Hi,
I encountered a problem that some PCI devices don't work on my system
which have huge number of PCI devices.
It is mandatory for all PCI device drivers to enable the device by
calling pci_enable_device() which enables all regions probed from the
device's BARs. If pci_enable_device() failes to enable any regions
probed from BARs, it returns as error. On the large servers, I/O port
resource could not be assigned to all PCI devices because it is
limited (64KB on Intel Architecture[1]) and it would be fragmented
(I/O base register of PCI-to-PCI bridge will usually be aligned to a
4KB boundary[2]). In this case, the devices which have no I/O port
resource assigned don't work because pci_enable_device() for those
devices failes. This is what happened on my machine.
---
[1]: Some machines support 64KB I/O port space per PCI segment.
[2]: Some P2P bridges support optional 1KB aligned I/O base.
Here, there are many PCI devices that provide both I/O port and MMIO
interface, and some of those devices can be handled without using I/O
port interface. The reason why such devices provide I/O port interface
is for compatibility to legacy OSs. So this kind of devices should
work even if enough I/O port resources are not assigned. The "PCI
Local Bus Specification Revision 3.0" also mentions about this topic
(Please see p.44, "IMPLEMENTATION NOTE"). On the current linux,
unfortunately, this kind of devices don't work if I/O port resources
are not assigned, because pci_enable_device() for those devices fails.
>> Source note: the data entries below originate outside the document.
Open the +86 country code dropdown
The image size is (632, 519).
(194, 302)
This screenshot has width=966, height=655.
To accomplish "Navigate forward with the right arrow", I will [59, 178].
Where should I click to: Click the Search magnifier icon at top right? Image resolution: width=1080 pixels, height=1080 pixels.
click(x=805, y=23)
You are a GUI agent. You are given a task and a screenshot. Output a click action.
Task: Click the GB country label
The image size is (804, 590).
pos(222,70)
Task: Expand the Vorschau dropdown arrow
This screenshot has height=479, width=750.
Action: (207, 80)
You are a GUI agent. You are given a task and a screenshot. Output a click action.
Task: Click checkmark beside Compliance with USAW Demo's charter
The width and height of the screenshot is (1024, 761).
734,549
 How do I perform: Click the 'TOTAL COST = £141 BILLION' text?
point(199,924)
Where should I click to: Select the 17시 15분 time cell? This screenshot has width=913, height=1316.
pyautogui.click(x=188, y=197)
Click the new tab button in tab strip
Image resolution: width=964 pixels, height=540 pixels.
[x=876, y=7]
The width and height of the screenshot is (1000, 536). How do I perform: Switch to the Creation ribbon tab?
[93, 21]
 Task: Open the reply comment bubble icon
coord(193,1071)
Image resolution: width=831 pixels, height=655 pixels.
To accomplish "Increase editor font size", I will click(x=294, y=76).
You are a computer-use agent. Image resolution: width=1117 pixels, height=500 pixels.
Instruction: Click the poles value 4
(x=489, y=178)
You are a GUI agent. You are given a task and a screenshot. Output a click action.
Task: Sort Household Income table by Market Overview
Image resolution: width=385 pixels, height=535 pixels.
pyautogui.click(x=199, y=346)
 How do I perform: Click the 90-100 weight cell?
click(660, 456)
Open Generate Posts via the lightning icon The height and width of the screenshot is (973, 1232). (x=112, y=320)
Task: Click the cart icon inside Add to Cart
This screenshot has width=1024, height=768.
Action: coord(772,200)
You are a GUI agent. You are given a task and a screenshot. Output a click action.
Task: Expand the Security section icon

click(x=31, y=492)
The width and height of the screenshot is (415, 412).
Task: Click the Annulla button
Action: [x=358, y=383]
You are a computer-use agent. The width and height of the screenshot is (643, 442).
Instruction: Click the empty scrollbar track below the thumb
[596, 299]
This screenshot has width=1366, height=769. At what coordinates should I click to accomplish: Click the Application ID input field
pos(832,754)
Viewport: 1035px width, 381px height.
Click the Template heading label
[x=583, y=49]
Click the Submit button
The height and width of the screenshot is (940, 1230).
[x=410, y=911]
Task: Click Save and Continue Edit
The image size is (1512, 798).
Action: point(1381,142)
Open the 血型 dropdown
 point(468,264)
To solve this problem, this series of patches introduces a new
interface pci_set_bar_mask() and pci_set_bar_mask_by_resource() for
PCI device drivers to tell the kernel what regions they really want to
use. Once the driver call pci_set_bar_mask*(), following
pci_enable_device() and pci_request_regions() call handles only the
specific regions. If the driver doesn't use pci_set_bar_mask*(),
pci_enable_device() and pci_request_regions() handle all regions as
they currently are. By using pci_set_bar_mask*(), we can make PCI
drivers legacy I/O port free with very small change.
I'm attaching the following four patches:
[patch 1/4] Inntroduce pci_set_bar_mask*()
[patch 2/4] Update Documantion/pci.txt
[patch 3/4] Make Intel e1000 driver legacy I/O port free
[patch 4/4] Make Emulex lpfc driver legacy I/O port free
I would very much appreciate giving me any comments and suggestions.
Thanks,
Kenji Kaneshige
This patch introduces a new interface pci_select_resource() for PCI
device drivers to tell kernel what resources they want to use. This
interface enables some PCI device drivers to handle the devices even
if no I/O resources are allocated to the devices.
Signed-off-by: Kenji Kaneshige <[email protected]>
drivers/pci/pci.c | 14 +++++++++-----
drivers/pci/probe.c | 1 +
include/linux/pci.h | 15 +++++++++++++++
3 files changed, 25 insertions(+), 5 deletions(-)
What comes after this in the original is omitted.